I'm looking to optimize performance of indexstore-db based on two FIXMEs in the code that appear in the code. I'm looking for advice on how to implement (or request help implementing) them.
Goal: I would like to be able to find callers - transitively - of a given set of symbols, to identify impacted codepaths for a change.
The Problem I'm Trying to Solve: Linear performance of forEachSymbolOccurrence. (For example, a shared singleton that appears 200 times will take roughly 200 times than an accessor that's called just once.)
The first mention of optimization is a comment suggesting libcache. (StoreSymbolRecord.cpp:196, in a method named StoreSymbolRecord::doForData.)
Another comment that notes that a loop could terminate earlier if not for multiple symbols appearing with differing roles. (120 lines below the first one.)
Is libcache still a valid approach to optimize this code? Which class would host the cache? (Either a symbol record or the index implementation?)
Can we resolve the "other roles" problem by looking up all roles for a USR at once?
What other ideas/suggestions might folks have to improve performance of this code?
Thanks!
What I've tried
Implementing foreachSymbolCallOccurrence in Swift.
Exposing the C++ implementation of foreachSymbolCallOccurrence to Swift, to rule out performance problems in my implementation.
Profiled the Swift-C interop layer and began exploring withoutActuallyEscaping.
I profiled my code that calls into indexstore-db hundreds of times, with various signposts. I have at least a few dozen runs that show a bottleneck in forEachSymbolOccurrence.
I've tried recursively using foreachOccurrence(relatedToUSR: but the related symbols didn't seem to contain the relations I was looking for. Performance was also not any better.

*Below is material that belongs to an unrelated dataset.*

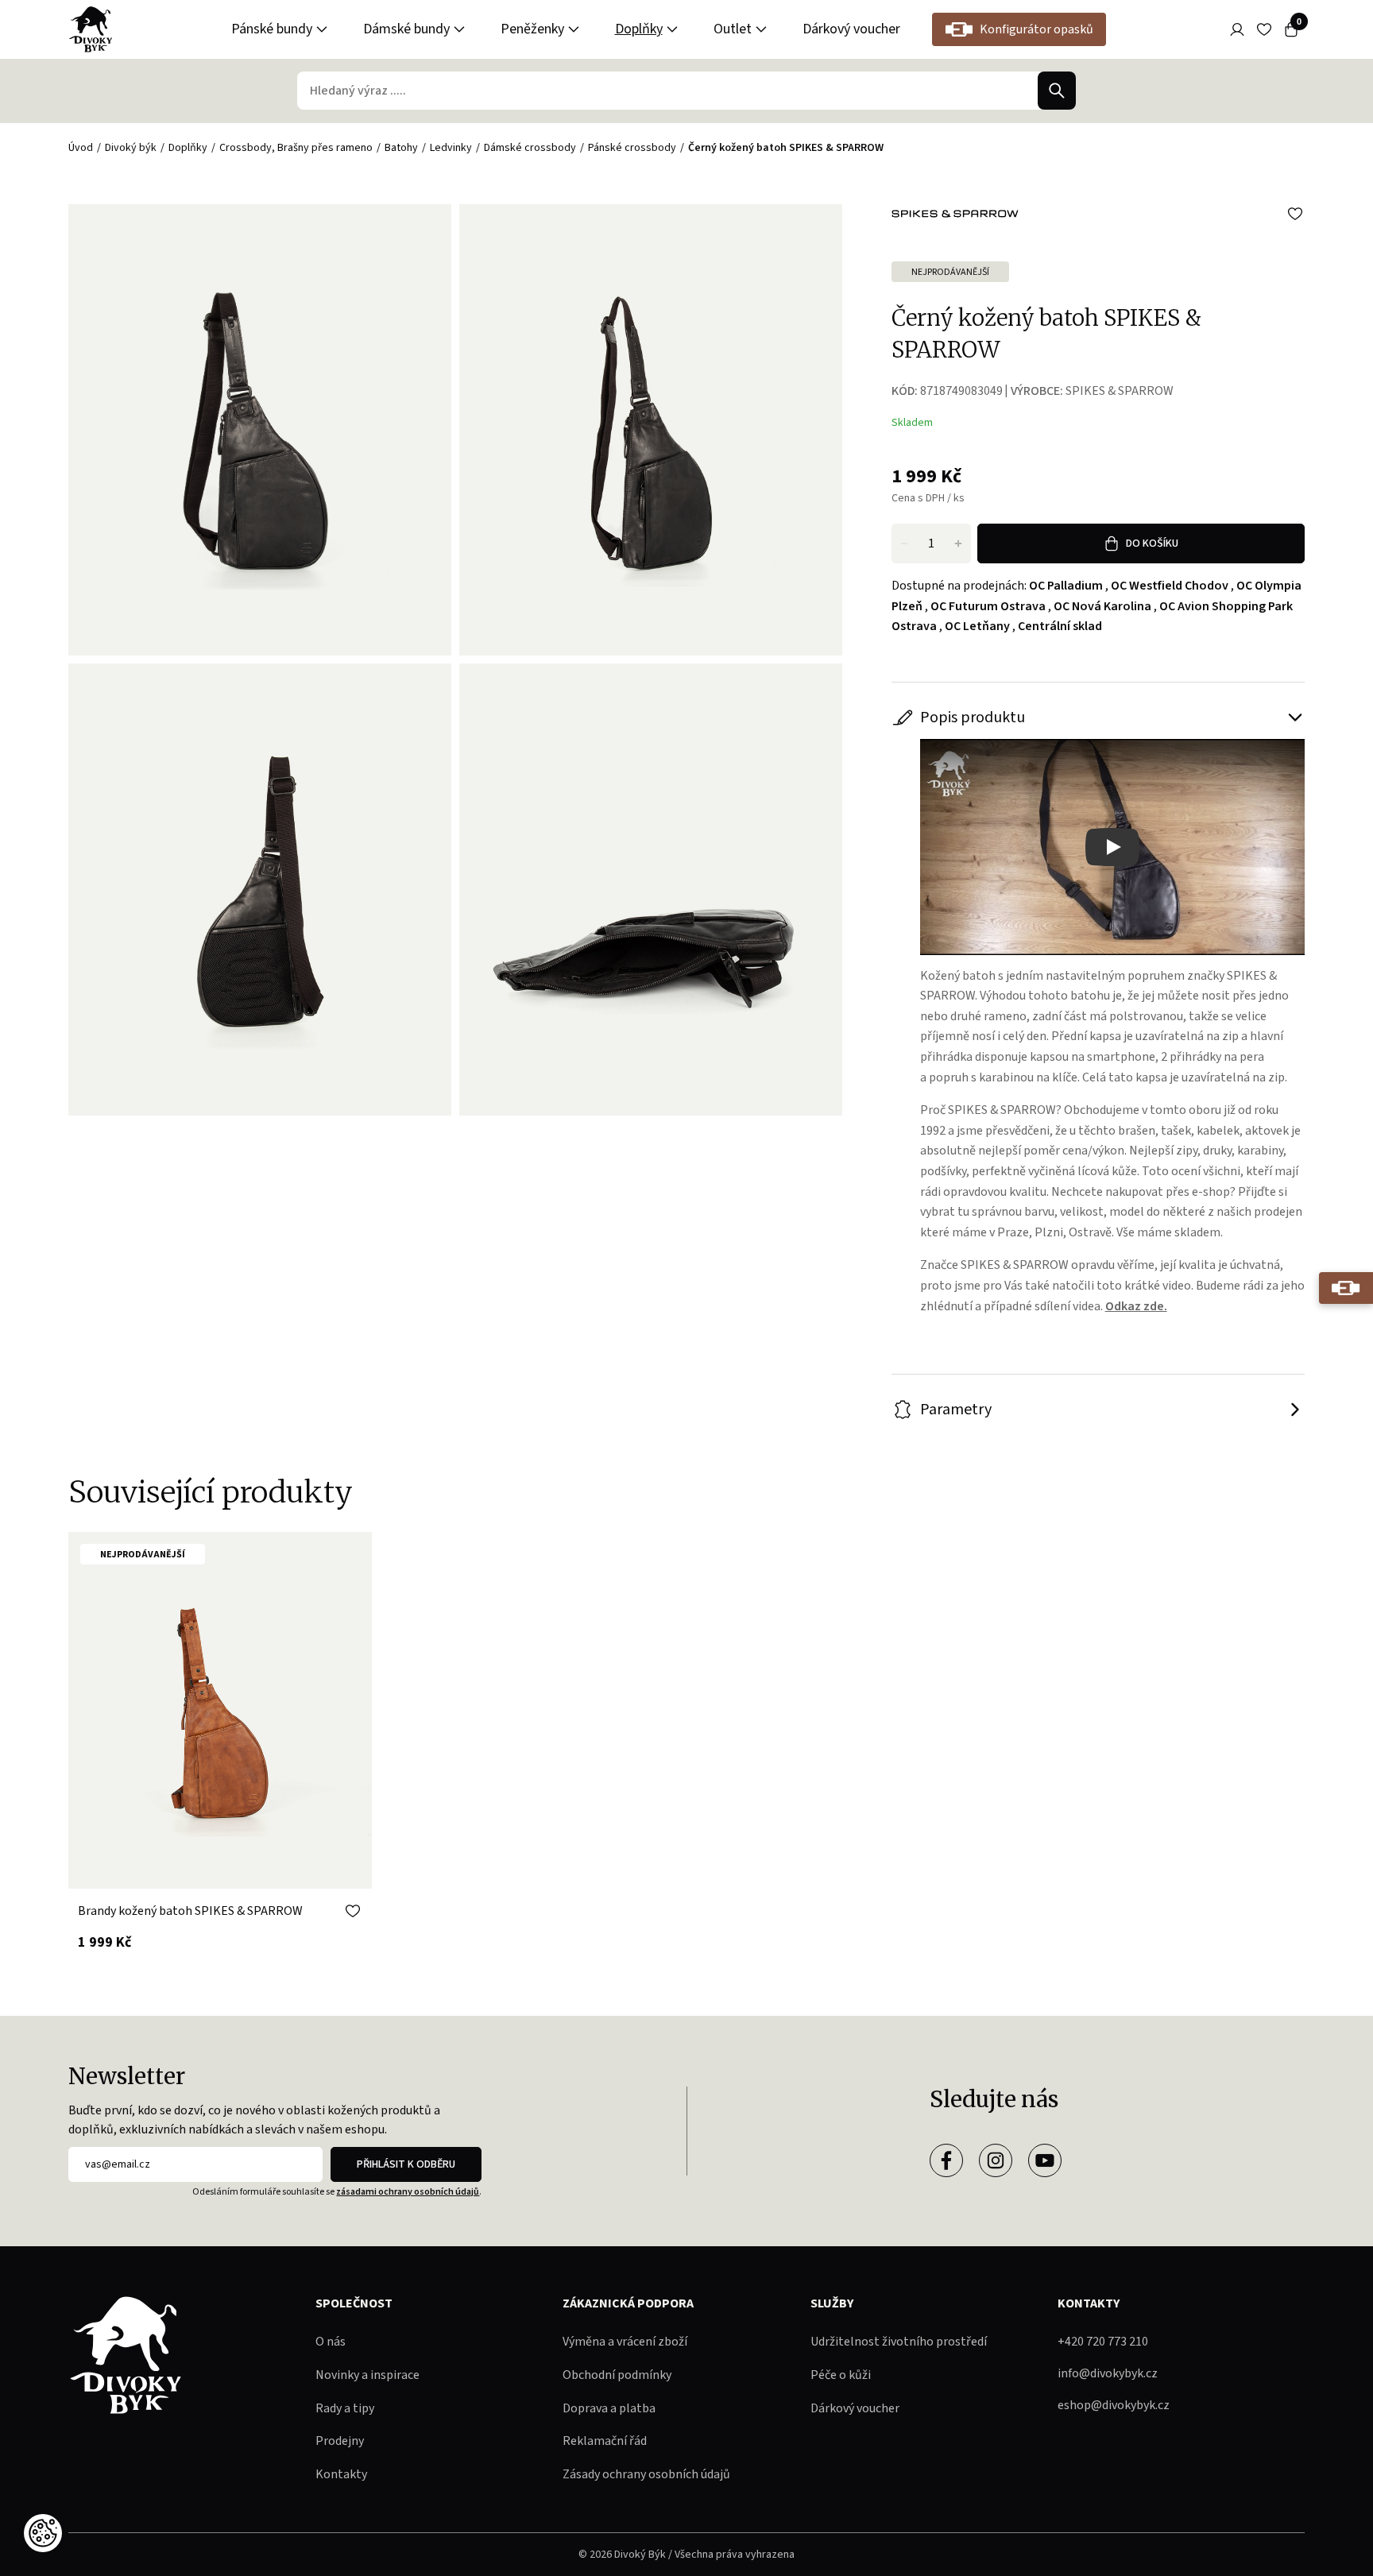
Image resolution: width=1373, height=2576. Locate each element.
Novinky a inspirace (367, 2375)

Building my own caching and adding various optimizations in my code that calls into indexstore-db.
There's a noCache argument in a call to Reader.foreachSymbol in StoreSymbolRecord, line 281. Setting it to false appeared to have a minor improvement, but not nearly enough.
None of these changes overcame the bottlenecks I was encountering. Then I noticed these comments and began to wonder if either or both of them could help.
I'm not sure we're going to be able to do much better than linear here, unless we can terminate the loop early. But IIUC your use case correctly, we cannot (since you want the full transitive closure).
Is libcache still a valid approach to optimize this code? Which class would host the cache? (Either a symbol record or the index implementation?)
The cache might help with subsequent requests accessing the same record (depending on what we actually cache), but not for a single request. So depends on whether your actual goal is a single request or many.
libcache is also referring to macOS's cache.h, so we'd also need another solution on other platforms. Rather than libcache, it could probably just be something like an LRU cache.
I would also assume that in these cases the record is already in-memory much of the time anyway, so I'm not sure how much this would actually end up helping with performance.
Another comment that notes that a loop could terminate earlier if not for multiple symbols appearing with differing roles. (120 lines below the first one.)
Are you seeing foreachSymbolOccurrenceByUSR in your traces? I wouldn't expect this to contribute much (compared to the loop over occurrences).
What other ideas/suggestions might folks have to improve performance of this code?
I assume you're already limiting your occurrences lookup to the relevant roles.
@bnbarham I did see that you’ve signed off of the IndexStoreDBproject, so thank you for your work on that. In the interest of closing the loop, here’s a reply that you deserved a long time ago:
The benefit is that not only am I doing a full transitive closure for a set of symbols, but I’m doing multiple transitive closures which overlap with each other. A cache enables early terminations when symbols are related to each other (methods contained by the same class will overlap along the “contained by” path, but differ along the “called by” or “overridden by” paths.)
In my case, there are many requests.
I definitely saw these in my traces, but it was the sheer number of calls which amplified the relatively small weight of each individual call.
I’ve added caching in the client/application layer. That has, in my testing, helped significantly. It’s been a while, so I don’t recall but it was the difference between minutes to several seconds.